Most children learn how to control the bladder by the age of 4, while younger kids usually do not have control over their urination. Very frequently, kids learn to control the peeing first during the day and after that, during the night. However, keep in mind that not every child is the same and he or she might need more time to learn to control urination.

How Common is Enuresis?

Enuresis is an extremely common condition, especially among young boys. It also depends on the development and maturity of the child, as well his or her physical and emotional health. Some diseases and physical or mental abuse may be contributing factors to bedwetting.

Just in the United States (US), there are 5 to 7 million of children suffering from this condition. Usually, they grow out of it, but this problem can still exist in adult people. In 5-year-old kids there are usually 16% of them having problems with enuresis, but as they grow older this percent decreases significantly. In people over 15 years of age there are just 1 to 2% of them who, for some reason, cannot control their bladder.

Symptoms of Bedwetting

In 80% of all bedwetting cases, this happens only during the night and these patients commonly do not have any other symptoms or medical problems than that. If patients do experience certain signs and symptoms beside enuresis, it might indicate underlying health issues, such as kidney problems, disorders of the nervous system or some psychological factors which led to bedwetting.

Because of that, it is important to monitor people suffering from enuresis and advise them to visit the doctor if they have symptoms such as urgency, frequency, burning or any other unusual symptoms during urination. Adults usually urinate 3 or 4 times per day and anything more than that can be considered as frequent urination.

Changes in urine color to cloudy or pinkish, as well as blood in urine should also be reported to the doctor. Fecal incontinence, constipation and wetting during the day are also things to be careful about and what should be discussed with medical professionals. For kids, it is not unusual to experience constipation or fecal impaction, but these conditions may be more significant in adult patients.

Task A -
Could you translate this sentence from the enuresis text into Spanish: "Adults usually urinate 3 or 4 times per day and anything more than that can be considered as frequent urination."
Task B -
Answer these questions from the enuresis text:
(i) By what age do most children learn to control the bladder?
(ii) How many children in the United States have this condition?
(iii) In what percentage of bedwetting cases does it happen only during the night?
Task C -
Can you copy out the enuresis text word for word from "Because of that, it" to "in adult patients."?
The lines that follow are not needed for anything here.

Stored data -
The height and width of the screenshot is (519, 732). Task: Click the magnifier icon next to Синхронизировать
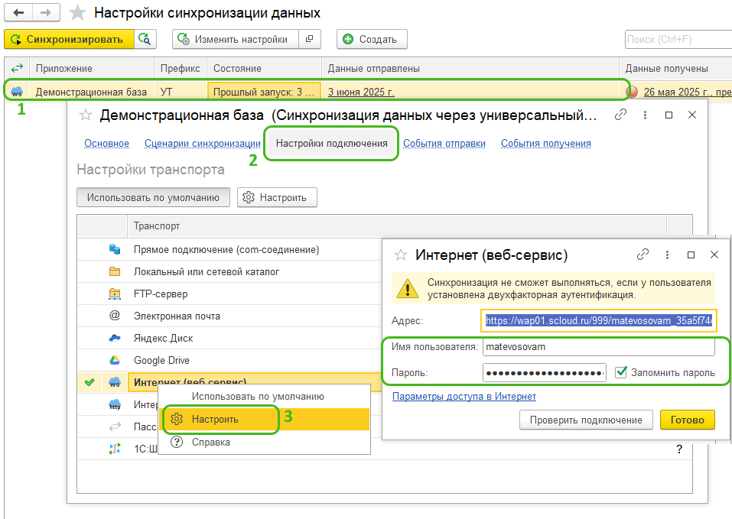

Answer box A -
Los adultos suelen orinar 3 o 4 veces al día, y cualquier cantidad mayor puede considerarse micción frecuente.

Answer box B -
(i) By the age of 4.
(ii) 5 to 7 million.
(iii) 80%.

Answer box C -
Because of that, it is important to monitor people suffering from enuresis and advise them to visit the doctor if they have symptoms such as urgency, frequency, burning or any other unusual symptoms during urination. Adults usually urinate 3 or 4 times per day and anything more than that can be considered as frequent urination.

Changes in urine color to cloudy or pinkish, as well as blood in urine should also be reported to the doctor. Fecal incontinence, constipation and wetting during the day are also things to be careful about and what should be discussed with medical professionals. For kids, it is not unusual to experience constipation or fecal impaction, but these conditions may be more significant in adult patients.